IF WE PICK WRONG, IT CAN GO SPECTACULARLY WRONG
In both directions. Of course, those are the people who consistently take no risks or consistently take all of the risks, but the rest of us are just a messy combination of playing it way too safe and then practically killing ourselves.
Sometimes you do exactly right and still get hurt. To quote Jean Luc Picard, or at least an anonymous Star Trek screenwriter: “It’s possible to make no mistakes and still love.”
You listen to your gut and your gut is just plain wrong. You play it safe and miss the perfect opportunity. You take a huge risk and reap the consequence. So it’s not like the tips in the rest of this newsletter or foolproof and if you just do this you’re not gonna get hurt and you’re not gonna miss out. Both of those things will still happen, but maybe a LITTLE less often
OTHER PEOPLE SEVERELY SCREW UP YOUR RADAR IF YOU LET THEM.
We are herd animals. Many of our instincts are about getting along with the herd, which means we are much more likely to disregard our own gut when we’re trying to fit into the group.
You are most likely to disregard your gut for other people.
If you’re risking everything for somebody else, even though that feels really noble, pay real close attention. Part of our instincts includes overriding our own instincts in order to follow the herd, particularly the most powerful members of the herd.
You’re most likely to play it safe for fear of other people.
The corollary is you could be avoiding risk because you’re afraid of people who aren’t in your group. Be wary of that, because again we are built to be afraid of them. Whoever your particular them is.
“Us” are never so noble as we think and “them” are never so scary.
ABSENT INFORMATION, EVEN YOUR GUT IS GUESSING.
One of my favorite books on earth is The Gift of Fear by Gabin de Becker who talks about how our brains can make super-fast judgments about situations that keep us safe.
But what often gets left out of most conversations is that you have to feed your brain data in order to make a call.
It isn’t intuition, so much as lightning-fast evaluation. If you don’t have all the facts. It’s not gonna work.
How many people make moves or take jobs without ever speaking to someone at the company or in that role or living in that town? If you’re having a strong gut feeling about something, ask yourself how much you know about your decision. The less you know, the less you can trust that gut feeling.

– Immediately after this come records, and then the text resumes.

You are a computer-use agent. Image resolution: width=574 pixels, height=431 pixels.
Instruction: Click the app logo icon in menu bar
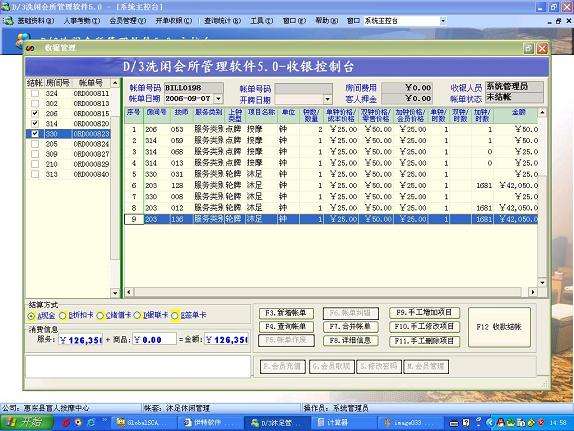(8, 21)
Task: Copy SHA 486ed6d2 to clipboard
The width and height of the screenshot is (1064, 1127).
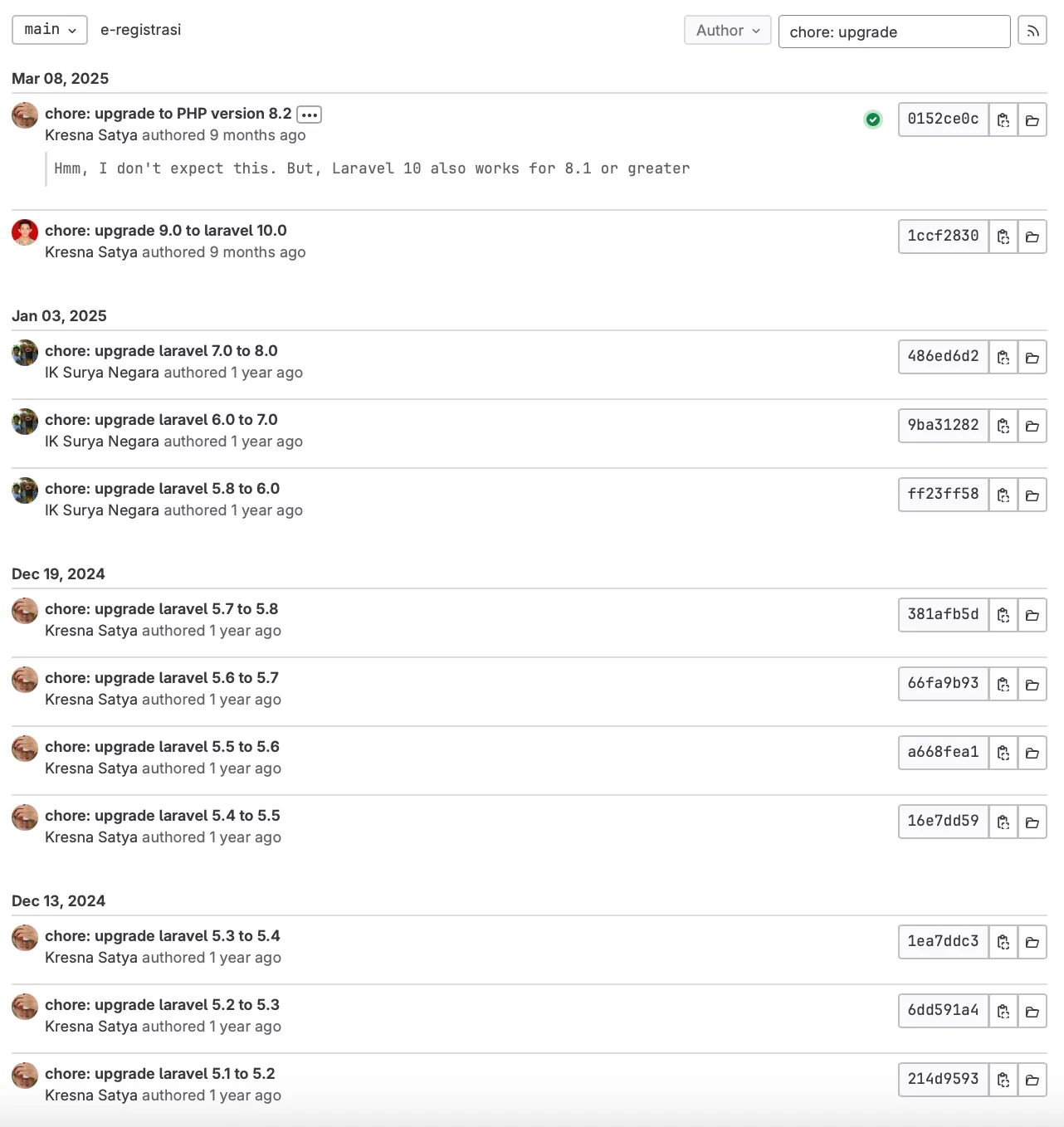Action: (1003, 357)
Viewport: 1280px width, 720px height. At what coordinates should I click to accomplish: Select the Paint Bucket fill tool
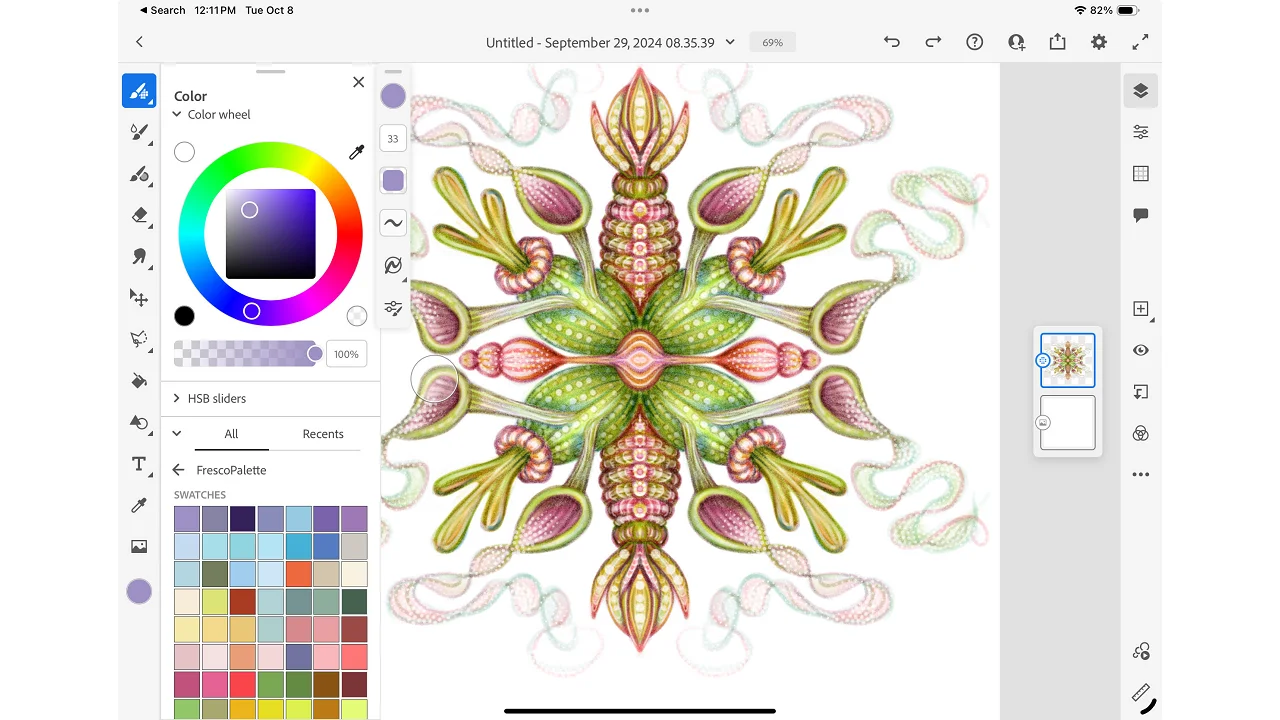(139, 381)
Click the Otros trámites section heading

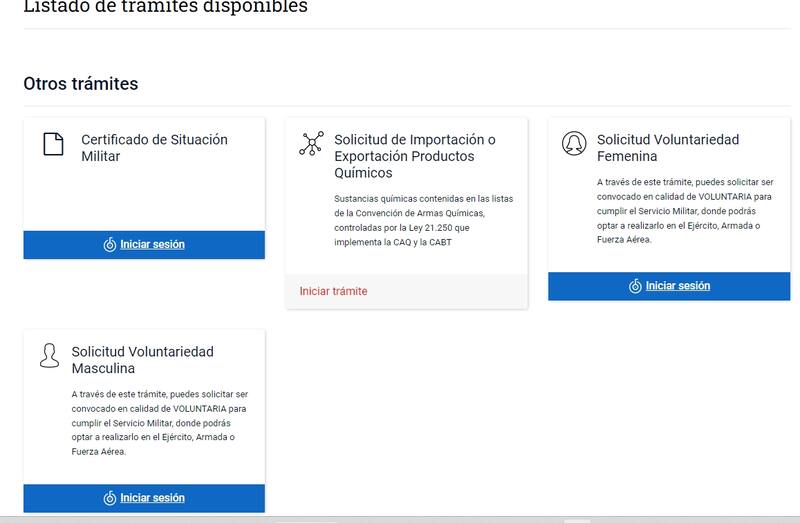81,84
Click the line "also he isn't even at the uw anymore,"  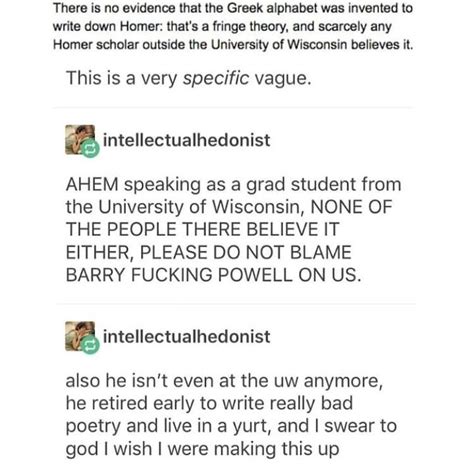[224, 381]
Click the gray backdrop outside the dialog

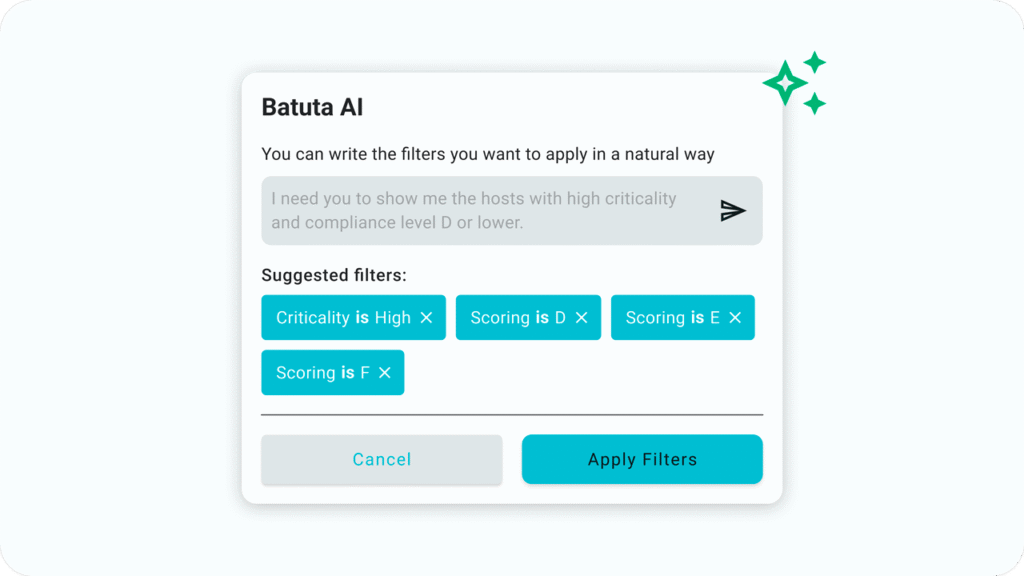coord(120,300)
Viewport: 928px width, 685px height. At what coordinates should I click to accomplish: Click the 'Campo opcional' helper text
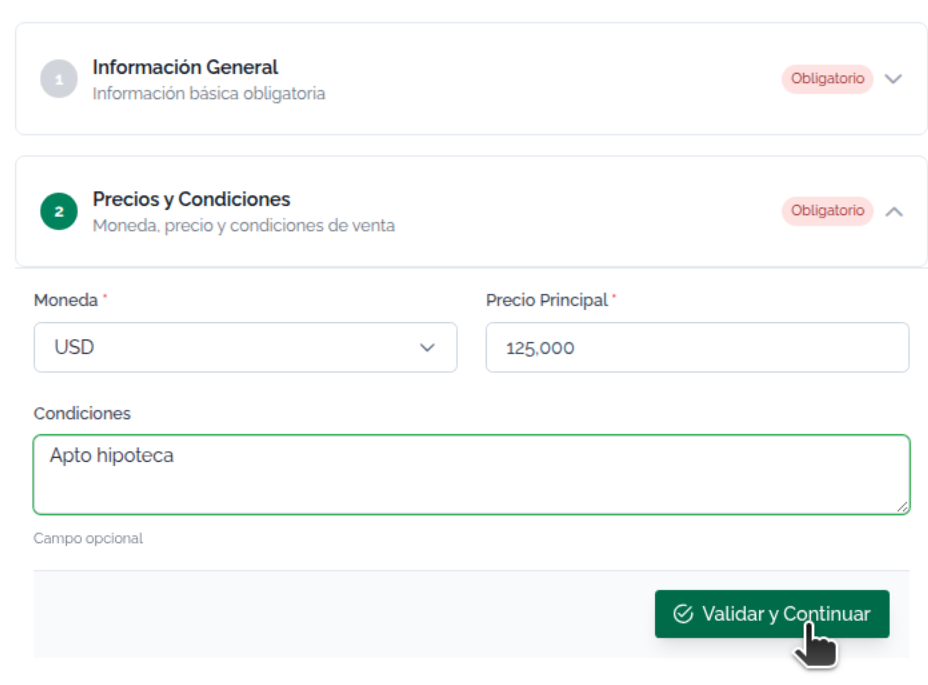pyautogui.click(x=88, y=538)
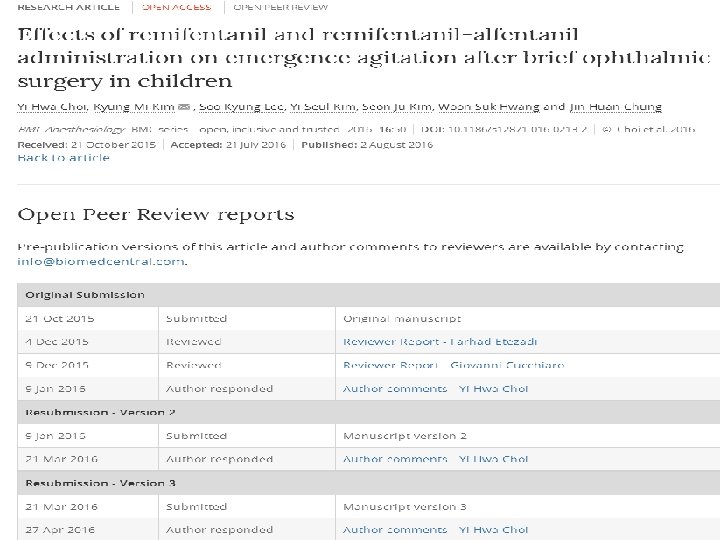Open Author comments dated 27 Apr 2016
The height and width of the screenshot is (540, 720).
coord(435,529)
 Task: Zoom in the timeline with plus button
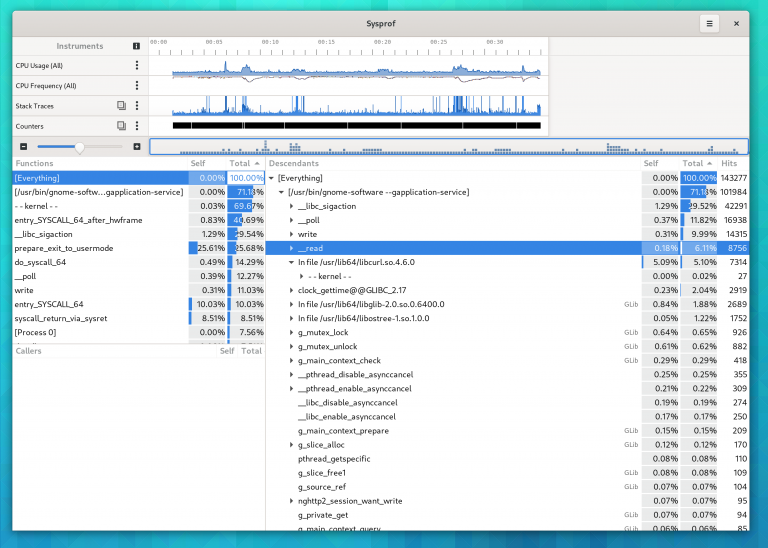pos(137,147)
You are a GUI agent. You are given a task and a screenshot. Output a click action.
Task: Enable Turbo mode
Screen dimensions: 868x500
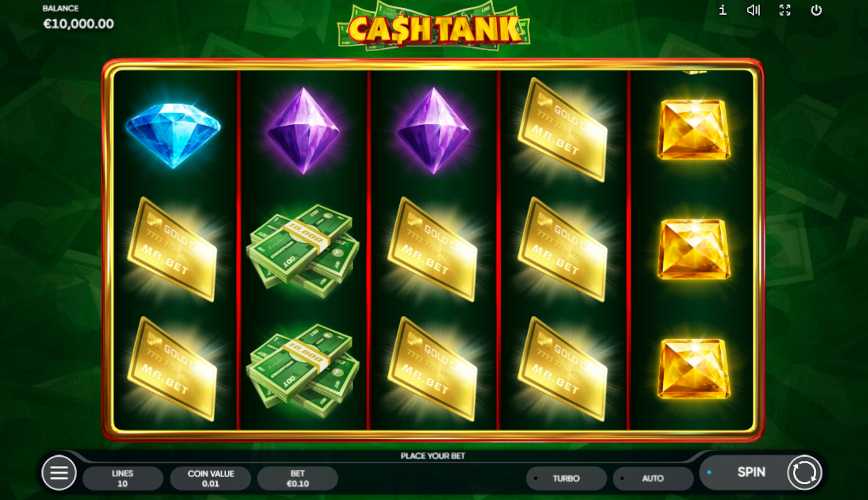566,478
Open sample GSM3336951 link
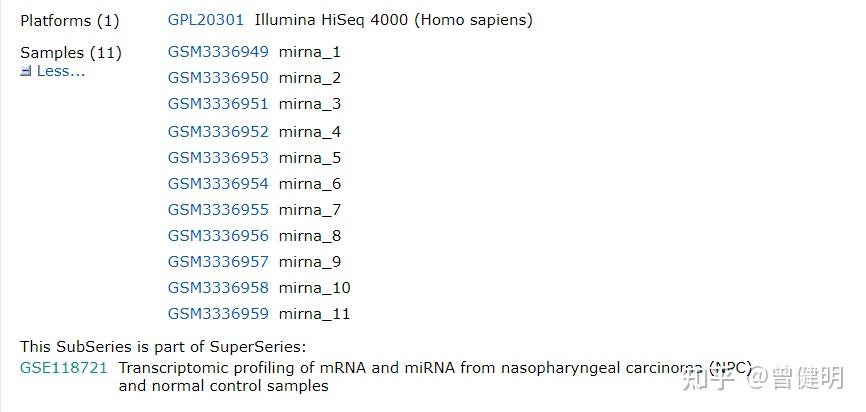This screenshot has width=866, height=412. point(218,104)
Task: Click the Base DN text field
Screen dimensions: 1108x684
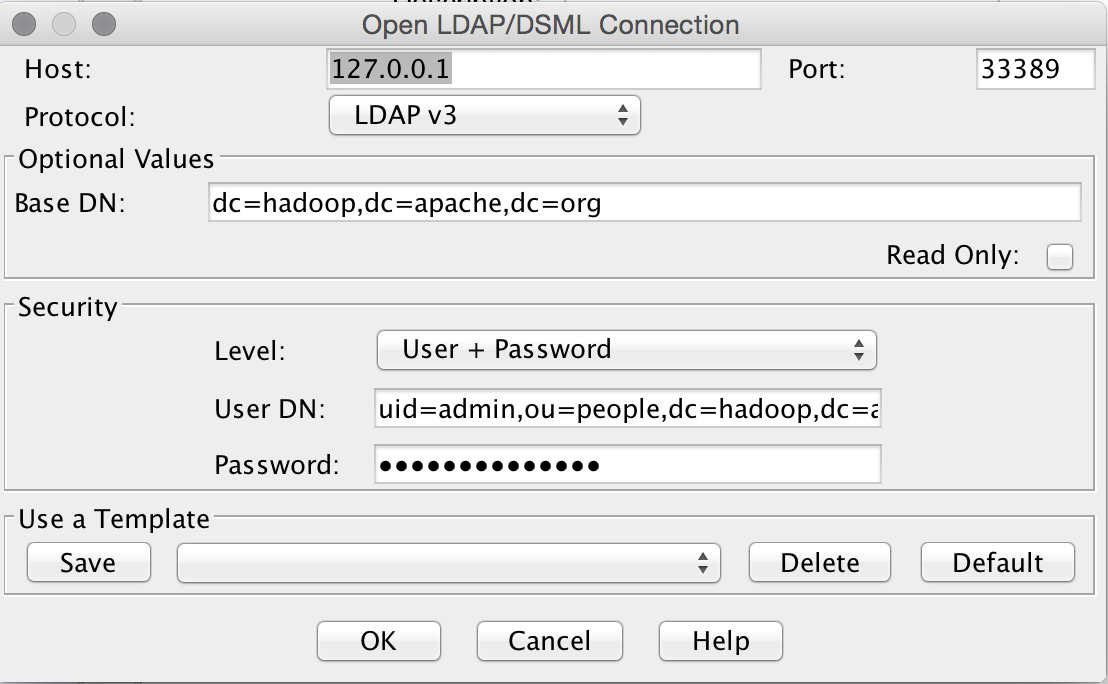Action: tap(644, 202)
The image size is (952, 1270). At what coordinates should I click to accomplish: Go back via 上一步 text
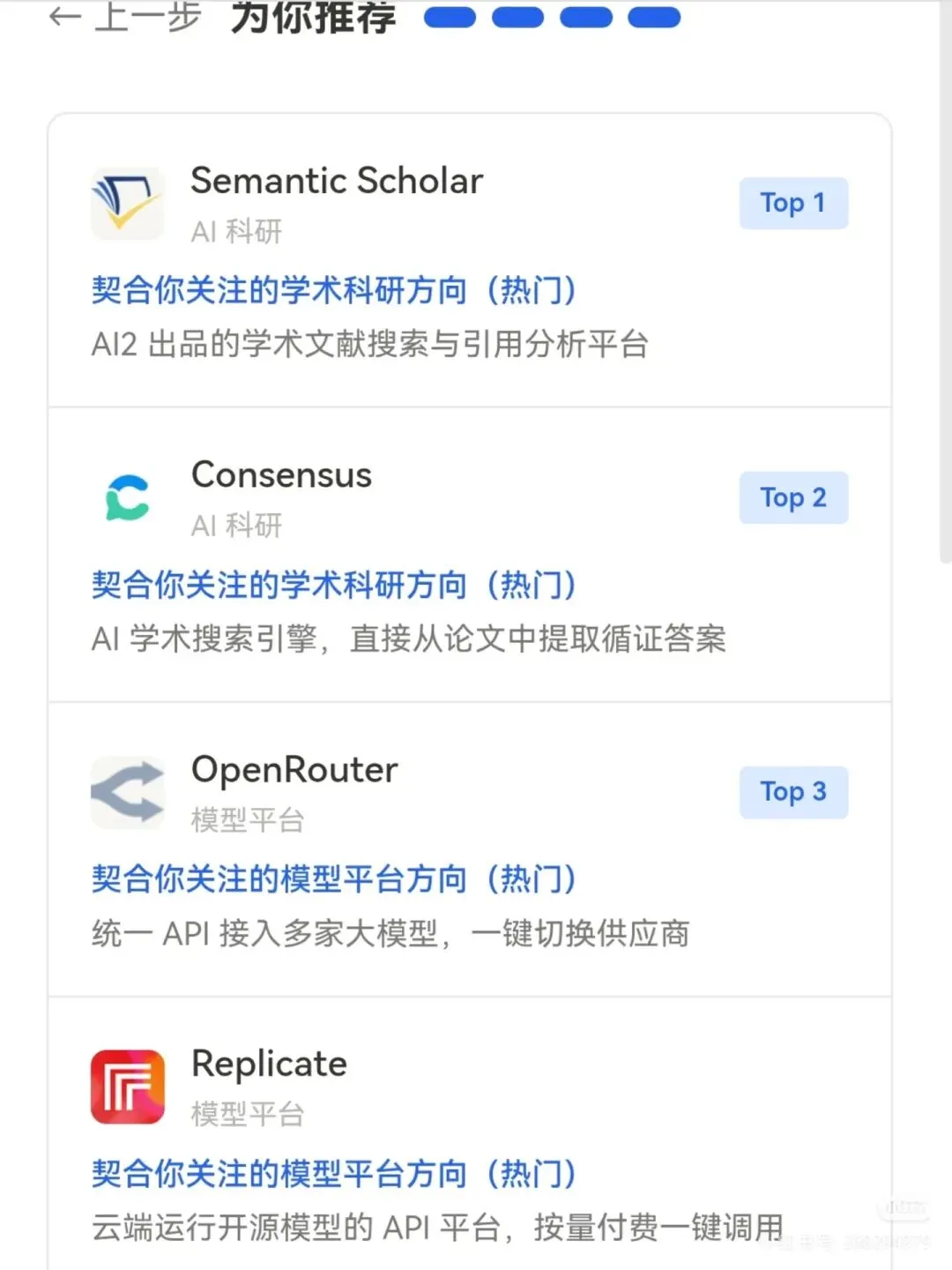[147, 16]
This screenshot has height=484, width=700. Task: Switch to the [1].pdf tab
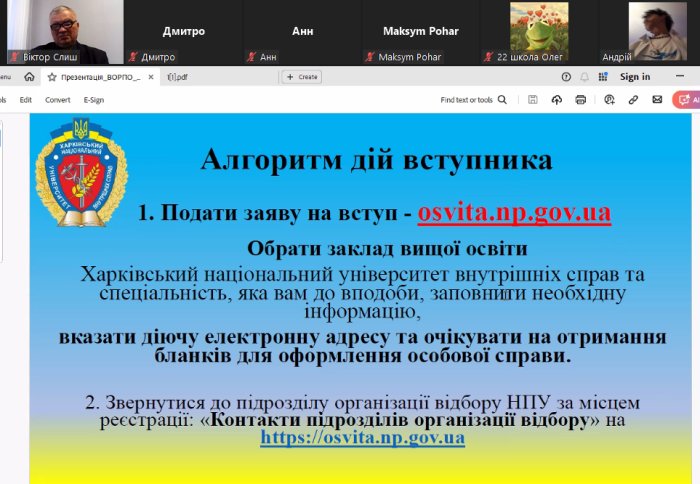point(178,76)
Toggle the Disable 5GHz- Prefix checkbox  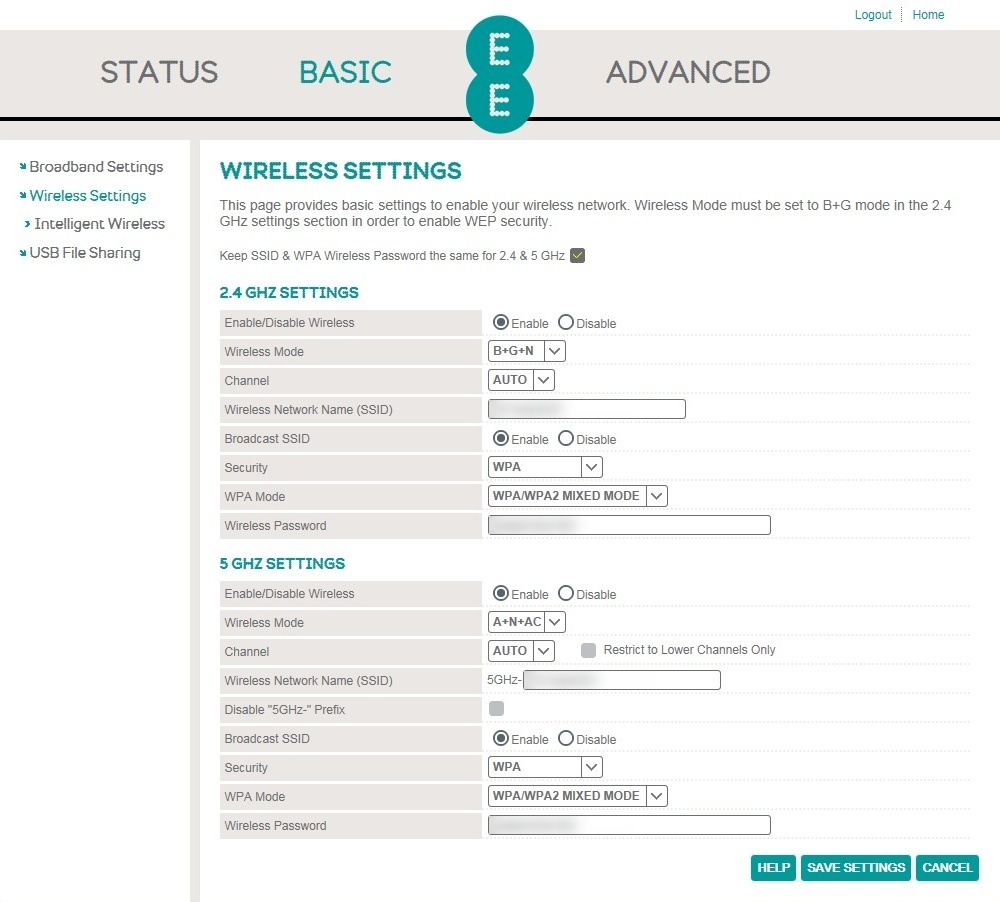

AT THE SAME TIME, YOU’LL NEVER KNOW EVERYTHING.
While you can’t fly completely blind, you will also never have enough data. The analysis paralysis of researching until you know when you’re never going to work. It can help to make a time limit: either a certain amount of days or sources, or whatever, and after you’ve learned them, you call it.
Will any of these protect you from disaster? Nothing protects you from disaster. But hopefully, it will protect you a little bit from regret, both for taking a risk or passing up an opportunity.
At least you can tell yourself you have decided how to make a decision.